Morning Chai

for Asha Malhotra, instead of an aubade

Darjeeling if you like, and April, early
in its first green flush, draping odd rags
of mist over plump rows that fatten
beyond the tea-sheds. A dozen shitehawks
tilt on tall thermals above a snarl
of pie-dogs disputing something torn
at the breached perimeter fence, impatient
to pick and choose.
                                  Next thing, a man evolves
dimly from the lean-to, bog-paper stars
badging his close shave. Two beedis later
and last night's vodka comes back to him
in a humid surge, darkening his oxters:
Stolichnaya, say, or Smirnoff Blue Label.

(He'd almost met his match. A lightweight girl
oiled by her quick fear -- so difficult to grasp.
But her coiled hair was her undoing.
Slim scents of blood and sandalwood
linger beneath his fractured finger nails.)

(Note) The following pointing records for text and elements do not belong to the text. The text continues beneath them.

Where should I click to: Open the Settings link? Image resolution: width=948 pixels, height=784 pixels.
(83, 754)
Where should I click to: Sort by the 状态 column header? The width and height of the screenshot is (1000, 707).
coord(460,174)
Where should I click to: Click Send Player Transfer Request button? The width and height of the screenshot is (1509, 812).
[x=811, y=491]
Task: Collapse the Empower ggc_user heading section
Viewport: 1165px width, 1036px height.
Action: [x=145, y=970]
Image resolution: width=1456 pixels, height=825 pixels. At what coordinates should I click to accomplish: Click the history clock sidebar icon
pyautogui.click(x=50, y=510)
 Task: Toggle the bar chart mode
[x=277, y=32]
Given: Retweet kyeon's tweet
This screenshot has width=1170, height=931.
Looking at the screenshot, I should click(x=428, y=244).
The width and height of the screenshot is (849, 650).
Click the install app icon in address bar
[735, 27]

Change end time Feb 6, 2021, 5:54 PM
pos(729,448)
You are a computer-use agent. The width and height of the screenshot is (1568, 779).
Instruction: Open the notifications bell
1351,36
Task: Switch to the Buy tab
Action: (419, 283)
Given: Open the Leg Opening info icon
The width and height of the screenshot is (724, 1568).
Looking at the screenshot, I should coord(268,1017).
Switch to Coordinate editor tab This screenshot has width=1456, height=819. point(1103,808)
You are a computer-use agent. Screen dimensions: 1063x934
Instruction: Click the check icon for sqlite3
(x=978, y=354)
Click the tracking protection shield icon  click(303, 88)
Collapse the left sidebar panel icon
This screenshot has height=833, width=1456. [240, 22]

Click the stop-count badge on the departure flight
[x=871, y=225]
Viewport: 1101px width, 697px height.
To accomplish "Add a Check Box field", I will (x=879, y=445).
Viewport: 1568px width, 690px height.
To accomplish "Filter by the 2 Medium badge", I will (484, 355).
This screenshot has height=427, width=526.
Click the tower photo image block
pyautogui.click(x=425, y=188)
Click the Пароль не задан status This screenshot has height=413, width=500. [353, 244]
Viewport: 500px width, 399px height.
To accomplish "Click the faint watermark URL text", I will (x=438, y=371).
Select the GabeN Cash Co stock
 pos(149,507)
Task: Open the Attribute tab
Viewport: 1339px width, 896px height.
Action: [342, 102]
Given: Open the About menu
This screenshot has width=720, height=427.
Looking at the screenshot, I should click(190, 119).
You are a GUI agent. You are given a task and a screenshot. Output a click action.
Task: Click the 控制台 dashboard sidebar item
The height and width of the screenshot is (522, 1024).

Now, should you wish it, have his wife treble
(off-key) from the high verandah:
'Shall you pour, dear? Will I be mother?'
And imagine the quail in her ribcage --
systole, diastole -- yearning for take-off.

Yet there, in sight of the Himalayas,
she spoonfeds lapdogs pink conserves,
crumbs of sugarloaf, and -- spilling some --
creaks in her cane-chair, smiling at random.